The last decade has seen more upheaval in TV (or what we still call TV) than any other time since perhaps the advent of color. “Peak TV,” as FX president John Landgraf coined, best encapsulates the last 10 years, as quality content began swarming cable channels and then streaming platforms that offered creative freedoms and risk-taking that bigger networks would shy away from. Actual movie stars doing TV shows or limited series is no longer uncommon. Nowadays there’s so much good programming making a list like this is a tricky endeavor.
Limited series and seasons of anthology shows are eschewed, leaning toward serial shows. Consistency counts, so two dud seasons of “Game of Thrones” got it removed from the shortlist.
10. “Hannibal” (Fox)–Under showrunner Bryan Fuller (“Pushing Daisies”) and the visual look set by filmmaker David Slade, Thomas Harris’ eponymous hyperintelligent cannibal and the universe he inhabits got a glossy, slick, sexy makeover that was TV’s best love story the three
years it ran. Never mind that one of them was an utter sociopath. The chemistry between Mads Mikkelsen and Hugh Dancy crackled, and audiences found themselves rooting for the bad guy. Sometimes it still beggars belief that this was
on a major network. The things they got away with…
9. “Steven Universe”/“Adventure Time” (Cartoon Network)–Two cartoons ostensibly aimed at the young, beginning as homages to, among other things, video games (especially JRPGs), comics, tabletop games and playing in the backyard; both evolved to become smart, emotional, complex and layered, deeply human treatises on how to grow up in a difficult world.
8. “Jane the Virgin”/“Crazy Ex-Girlfriend (CW)–Two shows in very set genres: the telenovela and musical, respectively, that then began to explode and/or celebrate their conventions in feminist, inclusive, heartbreaking and hilarious strokes that subtly gave voice to the underrepresented. You’d be surprised what an immigrant family of women and a brilliant-but-undiagnosed lawyer have in common.

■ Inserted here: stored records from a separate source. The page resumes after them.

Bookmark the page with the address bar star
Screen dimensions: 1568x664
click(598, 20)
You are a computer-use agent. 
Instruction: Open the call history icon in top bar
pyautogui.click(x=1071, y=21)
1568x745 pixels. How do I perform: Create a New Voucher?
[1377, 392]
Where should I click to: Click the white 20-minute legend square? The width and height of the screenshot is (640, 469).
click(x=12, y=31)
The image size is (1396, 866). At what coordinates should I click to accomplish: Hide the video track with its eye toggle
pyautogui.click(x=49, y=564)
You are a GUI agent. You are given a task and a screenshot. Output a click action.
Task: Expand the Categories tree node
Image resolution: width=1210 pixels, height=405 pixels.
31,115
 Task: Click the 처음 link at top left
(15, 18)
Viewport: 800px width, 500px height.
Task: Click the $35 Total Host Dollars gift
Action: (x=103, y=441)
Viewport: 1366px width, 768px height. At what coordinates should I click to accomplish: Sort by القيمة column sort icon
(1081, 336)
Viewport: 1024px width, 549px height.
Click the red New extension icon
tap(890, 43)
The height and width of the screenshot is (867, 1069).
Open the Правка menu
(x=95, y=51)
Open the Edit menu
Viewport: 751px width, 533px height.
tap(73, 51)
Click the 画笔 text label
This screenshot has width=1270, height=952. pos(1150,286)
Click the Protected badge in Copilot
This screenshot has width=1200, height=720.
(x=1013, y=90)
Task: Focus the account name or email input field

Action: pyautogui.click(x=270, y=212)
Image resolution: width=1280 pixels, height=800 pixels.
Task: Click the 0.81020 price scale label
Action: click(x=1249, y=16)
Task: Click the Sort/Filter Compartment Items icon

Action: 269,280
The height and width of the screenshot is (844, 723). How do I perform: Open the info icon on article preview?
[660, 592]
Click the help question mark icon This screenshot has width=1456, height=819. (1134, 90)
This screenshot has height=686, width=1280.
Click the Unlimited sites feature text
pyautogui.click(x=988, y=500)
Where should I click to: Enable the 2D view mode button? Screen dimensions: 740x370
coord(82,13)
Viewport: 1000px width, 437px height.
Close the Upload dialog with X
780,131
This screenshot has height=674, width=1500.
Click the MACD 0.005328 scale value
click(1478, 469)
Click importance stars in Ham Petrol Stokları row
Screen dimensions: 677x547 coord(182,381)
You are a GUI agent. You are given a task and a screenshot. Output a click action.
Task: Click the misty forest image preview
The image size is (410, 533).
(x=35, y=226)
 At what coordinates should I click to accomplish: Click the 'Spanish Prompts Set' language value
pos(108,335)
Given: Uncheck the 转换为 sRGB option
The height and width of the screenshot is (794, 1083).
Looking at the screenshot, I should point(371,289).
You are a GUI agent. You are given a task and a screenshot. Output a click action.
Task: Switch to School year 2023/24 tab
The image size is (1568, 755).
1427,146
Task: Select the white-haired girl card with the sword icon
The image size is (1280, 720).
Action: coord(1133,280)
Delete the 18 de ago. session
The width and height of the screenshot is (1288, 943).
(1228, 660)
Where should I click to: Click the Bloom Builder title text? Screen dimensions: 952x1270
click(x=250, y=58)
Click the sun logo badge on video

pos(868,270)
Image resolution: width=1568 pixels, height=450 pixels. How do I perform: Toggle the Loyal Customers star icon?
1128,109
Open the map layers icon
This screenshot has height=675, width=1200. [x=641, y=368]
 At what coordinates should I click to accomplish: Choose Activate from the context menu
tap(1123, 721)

7. “The Americans” (FX)–A couple of Russian spies are deeply embedded in Washington in the ’80s, where they then proceed to raise a family. A terribly smart, tense, and emotional espionage show that also happened to be one of the best depictions of marriage ever, tackling themes of honesty, loyalty, duty and sacrifice. Criminally underseen, Keri Russell and Matthew Rhys deserved all the awards.
6. “Community” (NBC)–Strangers and misfits at a community college form a study group and become friends. No one told “Community” what a sitcom could *not* be, and it gleefully reinvented itself and its format as it went along, held together by its talented core cast. Its impact and influence continue to be felt in shows today, as well as Hollywood, where some of its best writers and directors have been scooped up.